I don’t see a reverse mortgage as a viable option, so the only practical way to raise significant funds would be to sell the house; this would involve significant buying and selling costs, including stamp duty, then pay off your mortgage and give some of the proceeds to your children.
Even if you do that, I doubt the money you can give them will make much difference when distributed among four people, and it might also mean moving to accommodation that’s not as good as where you currently live.
If I have a binding beneficiary nomination in my retirement fund that does not lapse, is the fund legally required to pay my retirement balance to the designated beneficiary upon my death? Are there any circumstances in which the Fund might decline to pursue this nomination?
If your non-expiring binding nomination is made correctly and complies with the fund’s trust deed and governance rules, trustees should generally comply with it, says Heffron’s Leigh Mansell. However, there are situations where this may not happen.
For example, a clawback annuity may take precedence over a nomination, or trustees may not comply if it would violate annuity law (for example, where the designated beneficiary is no longer a spouse, dependent, or in a relationship of interdependence at the time of death).
There are also situations where the beneficiary chooses to waive these rights or the fund rules allow the trustee and the beneficiary to agree to change the way the benefit is paid.
Disclaimers are not something to be taken lightly. It requires legal and tax advice, must be formally documented in deed and done promptly before any benefits are accepted. It is also all or nothing; You cannot waive part of a power, and once done, it cannot be revoked.
Importantly, once a disclaimer arises, the trustee may exercise any discretion available under the fund rules, so the outcome may not be as originally intended. The power to waive may also extend to the legal personal representative of the estate, with the consent of the beneficiaries.
My wife and I are directors of our private limited company, which is the trustee of our SMSF. We recently retired—I am 80 years old and my wife is 77—and will be closing the company soon.

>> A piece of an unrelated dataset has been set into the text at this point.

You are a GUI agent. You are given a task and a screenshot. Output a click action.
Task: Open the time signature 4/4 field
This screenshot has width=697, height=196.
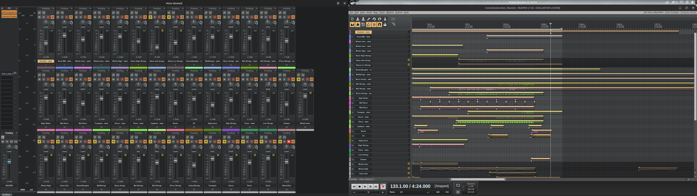[447, 192]
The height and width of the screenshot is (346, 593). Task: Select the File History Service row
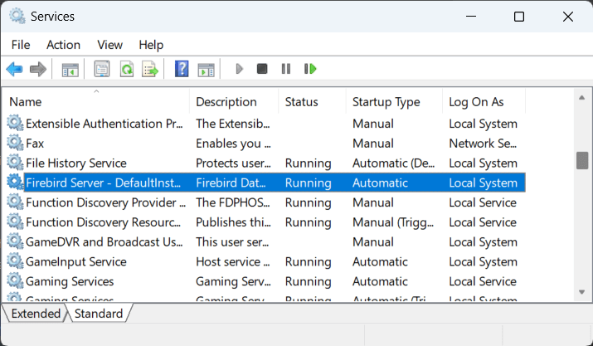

Last year we received pensions of $80,000 and $40,000 respectively from our SMSF and we each received $10,000 in dividends from our company. Is it true that receiving income from both our company and our SMSF will not make us eligible for the Commonwealth Seniors Health Card? Our SMSF balances at retirement are approximately $1,223,000 and $760,000 respectively.
I can’t understand why you don’t qualify. Eligibility is based on your adjusted taxable income (ATI) plus income from account-based income streams. Under current rules, income limits are $101,105 per year for singles and $161,768 per year for couples.
To qualify, you must be at least 67 years old, meet residence rules and not receive income support payments from Centrelink or the Department of Veterans Affairs. The default income from your pension is $62,324 per year, so your ATI must exceed $99,444 to lose eligibility.
I have a vacation home that generates no income, but I know it will be subject to capital gains tax when sold. For old age pension purposes, should I value the property net of potential capital gains tax, or should I declare its full market value as it has not yet been sold?
For Centrelink purposes the property will be valued at its current market value. My understanding is that Centrelink determines this value from available property information. There is no provision for taking into account unrealized capital gains.
If there is a loan secured by a mortgage on the property, the value of the loan will be deducted for Centrelink purposes.
Noel Whittaker is the author of: Retirement Made Easy and other books on personal finance. Questions: noel@noelwhittaker.com.au
- The advice given in this article is general in nature and is not intended to influence readers’ decisions about investments or financial products. They should always seek their own professional advice, taking into account their personal circumstances, before making any financial decisions.